Then, too, I wonder, and am slightly hopeful in fact, that she is indeed doing this for authentic family reasons. Political life is hell on decent family life. I have a hard time thinking of a single politician, at any level, who has a happy family life. Kids are usually a mess; non-messed up kids are the rare exception. Whenever I talk to someone about whether to run for any office, that's the first and last aspect I bring up. You shouldn't do it until your kids are grown or off to college is my opinion. This might really be a case of where she has reckoned the cost to her family of near-term political ambition, and chosen her family. Good for her if so.

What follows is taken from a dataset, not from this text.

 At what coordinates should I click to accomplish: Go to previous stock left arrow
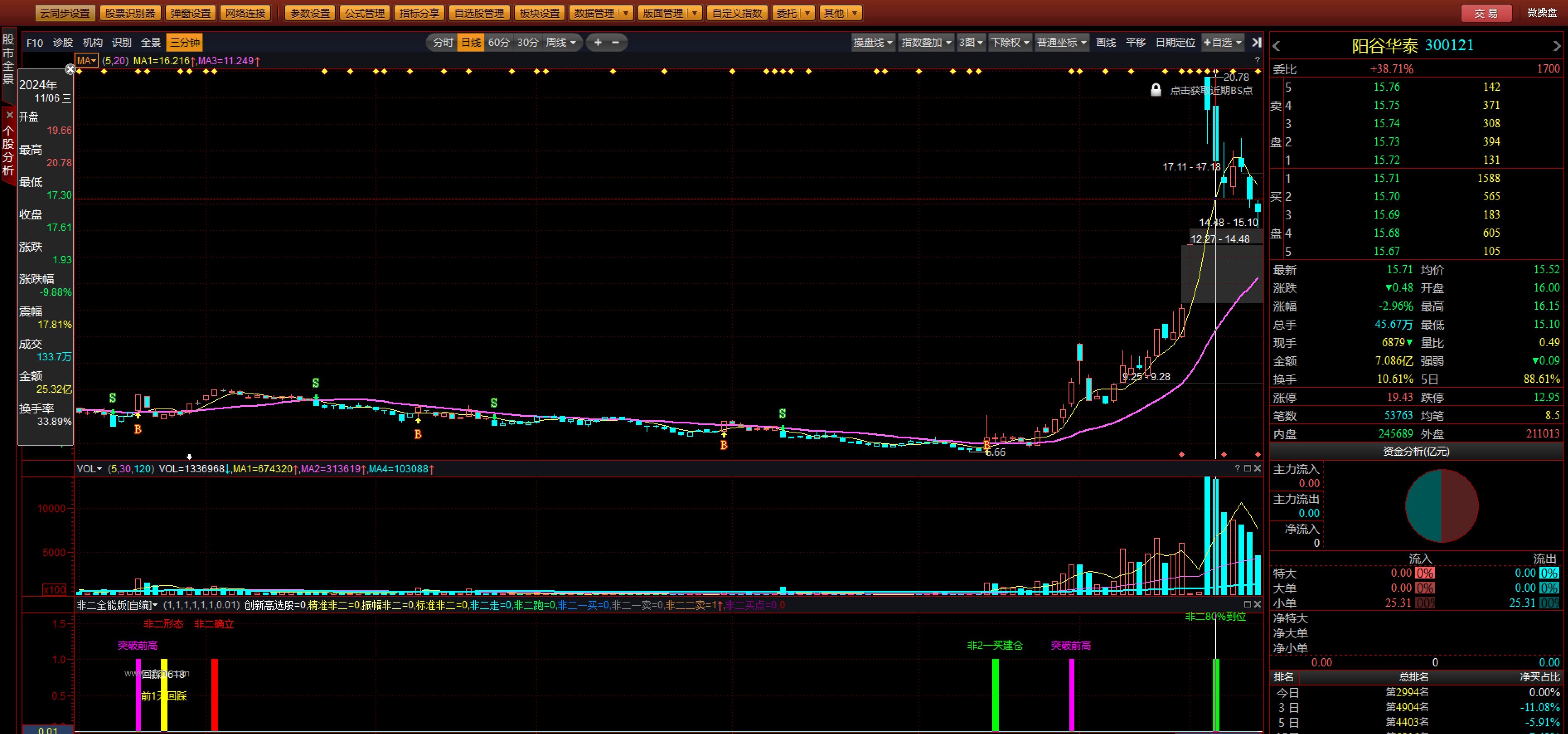[1277, 46]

Other members of the corner are less confident but still see Palin's move as advantageous to her eventually. They pay very little attention to rumors of ethics investigations and seem perfectly happy to accept any reason Palin gives them, no matter how illogical or rambling. Any leader will do for an authoritarian, and Palin can be easily replaced with somebody--anybody--else. Palin might be even more useful as a martyr than as an actual candidate. Mark Steyn:
Then suddenly you get the call from Washington. You know it'll mean Secret Service, and speechwriters, and minders vetting your wardrobe. But nobody said it would mean a mainstream network comedy host doing statutory rape gags about your 14-year old daughter. You've got a special-needs kid and a son in Iraq and a daughter who's given you your first grandchild in less than ideal circumstances. That would be enough for most of us. But the special-needs kid and the daughter and most everyone else you love are a national joke, and the PC enforcers are entirely cool with it.

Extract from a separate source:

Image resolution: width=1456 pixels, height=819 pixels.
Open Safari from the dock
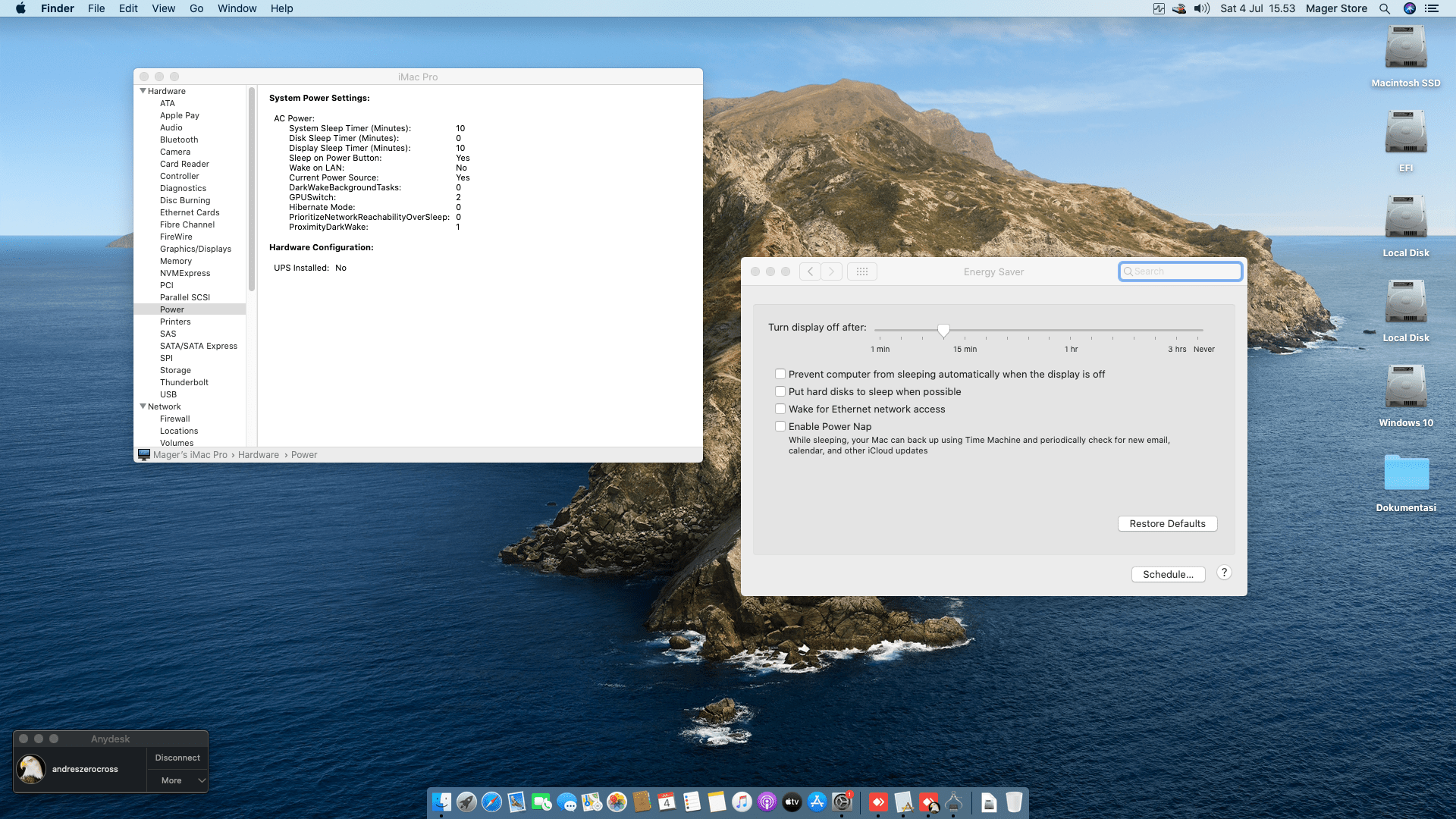(x=491, y=802)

Most of those who sneer at Sarah Palin have no desire to live her life. But why not try to - what's the word? - "empathize"? If you like Wasilla and hunting and snowmachining and moose stew and politics, is the last worth giving up everything else in the hopes that one day David Letterman and Maureen Dowd might decide Trig and Bristol and the rest are sufficiently non-risible to enable you to prosper in their world? And, putting aside the odds, would you really like to be the person you'd have to turn into under that scenario?
Poor, poor Palin, forced to parade her pregnant daughter and special-needs baby before the public as instant, photographic proof of her fundamentalist bona fides. How could the public do that to her? She's a victim, just as they are all victims, under constant attack by society. Helpless and weak, needing guns and police and armies to save them from the bad men who live in the shadows.
Frightened children, who would do or say anything to keep lying their comfortable, soothing lies.
2 comments:
I like the recurring "take the time to reflect and study issues" part, since that worked so well during the campaign. And as if it wasn't already clear that she has no interest or inclination toward either reflection or studiousness. Yes, lets try to run an undeniable know-nothing...
Of course, she probably out to worry that there isn't a younger and hotter model out there, since that's mostly what she's got left to trade on now that she won't have "experience", "record" or "toughness" left.
I love the Steyns of the right, whose appeal to reasonable human empathy--"let's talk ABOVE politics for just one moment"--willfully and dishonestly ignore everything she's done and said, both during the campaign and recently.
Steyn: Political life is difficult. Can't we all agree on that? And grant her some basic human sympathy?
Sane person: No, because she is an inveterate liar, a narcissist who can't even be bothered to try to be coherent in her lies. Everything about her is saturated in self-regard, thin-skinned touchiness, self-pity, proud ignorance, demagogic finger-pointing, and I'm-special calculation. Just to have her look at you and say, "Hi, how are you?" is to be used and manipulated.
The Steyns and Kristols and Lopezes make a profession out of wishful thinking.